The Abu Dhabi royal family, the Al Nahyans, reached out to New Delhi about three months ago about re-orienting the traditionally distant government-to-government bilateral relationship. Prime Minister Narendra Modi made it clear that the seven members of the United Arab Emirates, of which Abu Dhabi is the most powerful, would need to tack explicitly against terrorism, implicitly against Pakistan.
After the UAE signalled acceptance, a state visit by Modi was put on fast track. This was big time: The UAE was one of the three closest international friends of Pakistan and the offshore financial centre of Islamabad’s establishment. It had been one of three countries that had recognised the earlier Taliban regime. Mumbai bomber Dawood Ibrahim rested and invested in Dubai without hindrance.
If the UAE was ready to see India as more than a source of cheap labour, the repercussions would be strongest inside Islamabad.
In the Indian view, the UAE was making this geopolitical shift for three reasons.
One, the UAE was among the Sunni Arab states that is worried about the ascendancy of Iran and the Shia populations of west Asia. They had long maintained a close tie with the Pakistani military and political class to tap their money, but also as a gun for hire.

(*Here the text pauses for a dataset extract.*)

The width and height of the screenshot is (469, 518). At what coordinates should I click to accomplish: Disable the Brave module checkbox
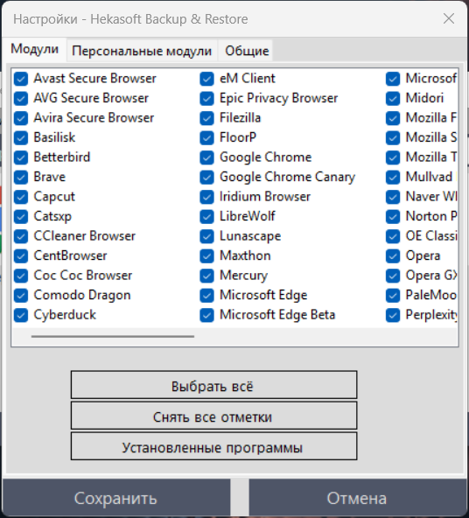click(21, 178)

When the Pakistan National Assembly rejected a request by Saudi Arabia and the UAE to send Pakistani troops to quell a Shia rebellion in Yemen, the sheikh rulers of both countries were livid. The Saudis warned of repercussions. The Abu Dhabi royal family’s response was to sidle closer to India.
Two, the Abu Dhabi royals and other emirati rulers have been increasingly of the view that UAE needed to change its image as a safe haven for terrorism, gangsters and so on. Singapore or Hong Kong should be the future of a place like Dubai.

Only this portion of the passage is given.